Department of Computing, Open University, Milton Keynes, UK.
J Am Med Inform Assoc. 2010 Sep-Oct;17(5):545-8. doi: 10.1136/jamia.2010.003863.
This article describes a system developed for the 2009 i2b2 Medication Extraction Challenge. The purpose of this challenge is to extract medication information from hospital discharge summaries.
The system explored several linguistic natural language processing techniques (eg, term-based and token-based rule matching) to identify medication-related information in the narrative text.
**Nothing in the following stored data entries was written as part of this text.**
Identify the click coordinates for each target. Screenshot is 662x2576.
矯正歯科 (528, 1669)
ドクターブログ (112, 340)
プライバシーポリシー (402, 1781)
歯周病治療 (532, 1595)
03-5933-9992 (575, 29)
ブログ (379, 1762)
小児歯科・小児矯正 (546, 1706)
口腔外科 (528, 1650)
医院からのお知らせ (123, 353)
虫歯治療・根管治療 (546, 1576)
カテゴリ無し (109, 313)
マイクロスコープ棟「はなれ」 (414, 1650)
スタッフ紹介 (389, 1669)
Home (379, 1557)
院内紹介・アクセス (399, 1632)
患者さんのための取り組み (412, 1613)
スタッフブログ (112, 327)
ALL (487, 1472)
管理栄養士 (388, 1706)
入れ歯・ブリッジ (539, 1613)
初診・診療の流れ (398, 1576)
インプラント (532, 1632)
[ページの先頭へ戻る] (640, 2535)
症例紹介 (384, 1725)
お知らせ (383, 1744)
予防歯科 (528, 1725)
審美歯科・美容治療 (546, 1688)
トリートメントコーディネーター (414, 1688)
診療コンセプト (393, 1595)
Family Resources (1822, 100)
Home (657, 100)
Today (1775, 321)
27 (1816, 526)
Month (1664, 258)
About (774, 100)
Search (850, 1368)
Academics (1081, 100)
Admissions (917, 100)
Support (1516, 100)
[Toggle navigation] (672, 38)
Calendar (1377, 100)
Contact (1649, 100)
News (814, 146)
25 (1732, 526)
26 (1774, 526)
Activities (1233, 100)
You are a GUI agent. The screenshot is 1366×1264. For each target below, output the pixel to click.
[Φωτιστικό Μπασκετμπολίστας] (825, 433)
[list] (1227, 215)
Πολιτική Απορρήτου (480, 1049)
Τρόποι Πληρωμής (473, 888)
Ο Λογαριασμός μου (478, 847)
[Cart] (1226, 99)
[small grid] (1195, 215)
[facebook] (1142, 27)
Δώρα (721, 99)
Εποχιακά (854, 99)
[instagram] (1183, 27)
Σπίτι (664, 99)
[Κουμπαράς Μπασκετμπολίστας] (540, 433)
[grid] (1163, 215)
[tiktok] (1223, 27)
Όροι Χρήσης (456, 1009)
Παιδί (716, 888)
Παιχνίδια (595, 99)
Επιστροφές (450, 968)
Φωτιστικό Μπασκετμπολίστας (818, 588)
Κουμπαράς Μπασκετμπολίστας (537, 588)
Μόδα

A number of lexical resources was constructed to profile lexical or morphological features for different categories of medication constituents.
Performance was evaluated in terms of the micro-averaged F-measure at the horizontal system level.
The automated system performed well, and achieved an F-micro of 80% for the term-level results and 81% for the token-level results, placing it sixth in exact matches and fourth in inexact matches in the i2b2 competition.
The overall results show that this relatively simple rule-based approach is capable of tackling multiple entity identification tasks such as medication extraction under situations in which few training documents are annotated for machine learning approaches, and the entity information can be characterized with a set of feature tokens.
本文描述了为 2009 年 i2b2 药物提取挑战赛开发的系统。该挑战赛的目的是从出院小结中提取药物信息。
该系统探索了几种语言自然语言处理技术(例如,基于术语和基于标记的规则匹配),以识别叙述文本中的与药物相关的信息。构建了许多词汇资源来为不同类别的药物成分描绘词汇或形态特征。
在水平系统级别,以微平均 F 度量来评估性能。
自动化系统表现良好,在术语级别上的 F-微分值达到 80%,在标记级别上的 F-微分值达到 81%,在 i2b2 竞赛中的精确匹配中排名第六,在不精确匹配中排名第四。
总体结果表明,这种相对简单的基于规则的方法能够解决多种实体识别任务,例如在很少有训练文档可用于机器学习方法的情况下进行药物提取,并且可以使用一组特征标记来描述实体信息。